There is a word in the NFL vocabulary these days that has been around for a while but now is being seen as the description of very different players.

An interesting trend has begun in the NFL that is a defensive reaction to the pass-happy changes that have been slowly but surely finding their way into Sunday play – the evolution of how the game is shape-shifting.

There was a time when the term ’tweener was viewed as a dirty word. It was never a positive thing. It was a college defensive end who is too small to play the position in the NFL – NFL archeologists might cite Mike Mamula as the original species of where the ’tweener was to take on a new name – edge rusher.

The proliferation of the 3-4 defense has created a change in the role of linebackers where in a 4-3 defense the difference between defensive end and linebacker is pronounced.

Defensive coordinators don’t want a 4-3 defensive end chasing a running back or a tight end down one-on-one with any consistency. It typically doesn’t end well.

http://www.scout.com/nfl/vikings/story/1769708-2017-vikings-draft-guide

In a 3-4 defense, undersized college defensive ends can find a permanent home playing the role of a sack-master linebacker who comes flying in largely unblocked because, once he makes man-on-man contact with an offensive tackle 80 pounds his senior, the rush can be over.

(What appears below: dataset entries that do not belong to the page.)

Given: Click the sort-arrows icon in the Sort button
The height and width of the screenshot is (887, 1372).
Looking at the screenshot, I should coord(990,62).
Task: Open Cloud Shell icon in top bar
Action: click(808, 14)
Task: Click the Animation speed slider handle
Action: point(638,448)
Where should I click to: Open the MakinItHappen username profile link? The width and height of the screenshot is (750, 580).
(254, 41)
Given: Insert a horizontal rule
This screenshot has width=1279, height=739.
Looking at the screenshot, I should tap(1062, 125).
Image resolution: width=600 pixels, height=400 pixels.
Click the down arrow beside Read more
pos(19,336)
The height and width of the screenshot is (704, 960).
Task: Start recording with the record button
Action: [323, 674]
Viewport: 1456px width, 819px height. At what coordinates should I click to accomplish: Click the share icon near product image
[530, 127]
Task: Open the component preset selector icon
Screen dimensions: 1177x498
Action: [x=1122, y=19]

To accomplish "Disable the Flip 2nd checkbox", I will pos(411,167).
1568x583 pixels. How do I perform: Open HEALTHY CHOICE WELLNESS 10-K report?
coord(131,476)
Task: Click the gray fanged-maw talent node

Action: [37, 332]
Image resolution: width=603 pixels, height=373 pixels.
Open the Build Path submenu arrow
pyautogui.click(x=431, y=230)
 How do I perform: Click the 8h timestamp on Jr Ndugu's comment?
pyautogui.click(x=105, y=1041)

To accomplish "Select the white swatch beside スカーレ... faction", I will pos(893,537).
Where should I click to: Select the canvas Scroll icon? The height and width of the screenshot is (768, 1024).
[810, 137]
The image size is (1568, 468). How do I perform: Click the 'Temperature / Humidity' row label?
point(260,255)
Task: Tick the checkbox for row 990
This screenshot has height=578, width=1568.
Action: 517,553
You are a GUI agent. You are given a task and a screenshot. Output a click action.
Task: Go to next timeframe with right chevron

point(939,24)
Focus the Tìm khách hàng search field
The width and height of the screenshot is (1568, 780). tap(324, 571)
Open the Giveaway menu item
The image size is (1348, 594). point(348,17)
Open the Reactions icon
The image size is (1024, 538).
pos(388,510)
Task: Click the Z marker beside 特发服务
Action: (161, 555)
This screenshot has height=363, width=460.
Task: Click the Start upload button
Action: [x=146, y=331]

In a 4-3, roles are more clearly and historically defined. Old-school coaches have perfected old-school schemes.

In a 3-4, at least one defensive end would most likely be viewed as a defensive tackle/end combo platter and the guys who are bringing the heat are more often linebackers.

It is the difficulty distinguishing one from another that makes the edge rusher the new species in the NFL – he’s not a classic NFL defensive end or outside linebacker, but he has an elite skill set that defensive innovators can use to their advantage.

Many a draft evaluator said prior to the 2014 draft that, while Minnesota Vikings linebacker Anthony Barr would be very good in a 4-3 defense, his ideal landing spot would be as a 3-4 edge rushing linebacker. Mike Zimmer strongly disputed that point, because, in his defense, Barr was an ideal fit.

What is changing now in the NFL is how those outside NFL war rooms describe the Artist Formerly Known as ’Tweener. He is now called an edge rusher.

Presumptive first overall pick Myles Garrett is now viewed as an edge rusher.

Presumptive much-later selection T.J. Watt (of the Wisconsin Watts) is now viewed as an edge rusher.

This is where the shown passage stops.